What it does is applying self (the contract function) to the state by executing the entry point and charging fee for it (if needed). The execution flow is:

_apply_specific_state_updates() // of class InternalInvokeFunction
    ->  execute()
        ->  execute() // of class ExecuteEntryPoint
            ->  sync_execute()
                ->  _run()
                    ->  get_contract_class()
                        _get_selected_entry_point()
                        run_from_entrypoint() // of class CairoFunctionRunner
                        ->  initialize_function_entrypoint()
                            initialize_vm()
                            run_until_pc()
                            end_run()
    ->  charge_fee()

What is the entry point selector?

The selector is a hash of the function name. It can be computed by get_selector_from_name(). And the backend of the hash is keccak hash algorithm.

The selectors of contract functions are computed during get_contract_class(), i.e. during compiling the source file. Thus, the value of the selectors can be seen in contract_compiled.json:

"entry_points_by_type": {
        "CONSTRUCTOR": [],
        "EXTERNAL": [
            {
                "offset": "0x3a",
                "selector": "0x362398bec32bc0ebb411203221a35a0301193a96f317ebe5e40be9f60d15320"
            },
            {
                "offset": "0x5b",
                "selector": "0x39e11d48192e4333233c7eb19d10ad67c362bb28580c604d67884c85da39695"
            }
        ],
        "L1_HANDLER": []
}

The offset is the exact position of the function’s first instruction, within the cairo contract bytecode. It is also computed during compiling.

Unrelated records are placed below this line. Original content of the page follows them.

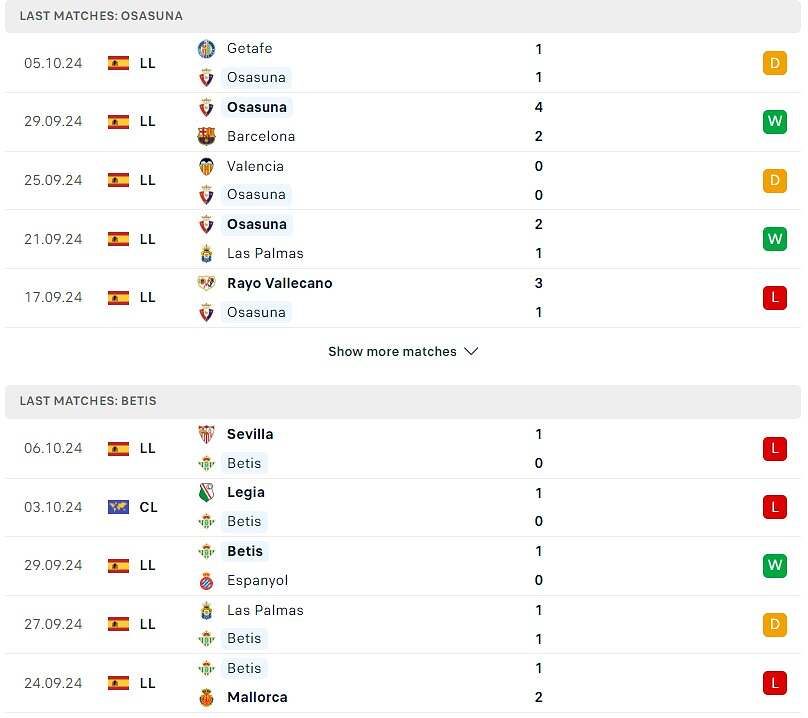The image size is (808, 718).
Task: Open the Last Matches: Betis header
Action: click(x=88, y=401)
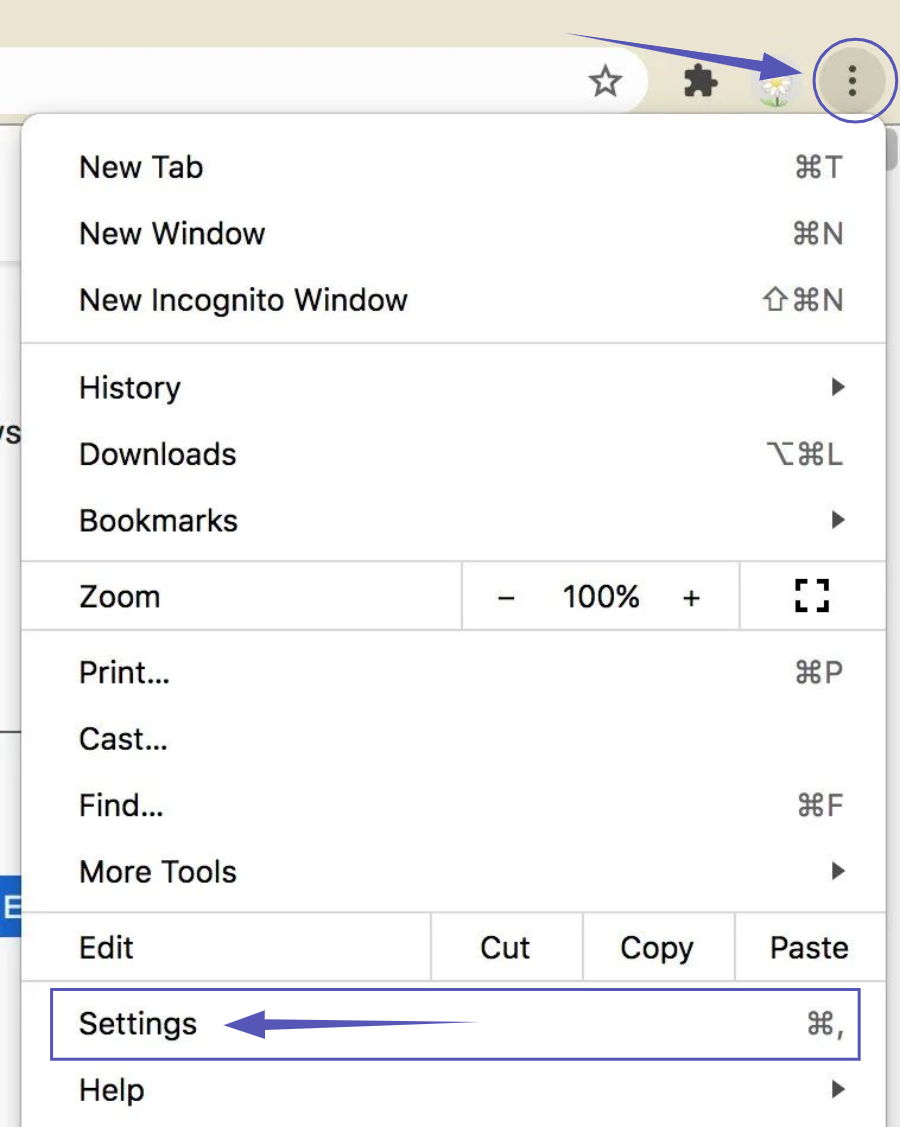Open the Extensions puzzle piece icon
This screenshot has height=1127, width=900.
click(700, 81)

And we can see that there are three types of functions:
– CONSTRUCTOR
– EXTERNAL
– L1_HANDLER

How to determine the entry point given the selector?

This is done by method _get_selected_entry_point() of the class ExecuteEntryPoint. The class has a field entry_point_selector that stores the selector of the function need to be executed. In this method, given the contract class, it will match entry_point_selector with the selectors in contract and get the corresponding offset, which is the exact position of the instruction that should be called within the cairo contract bytecode.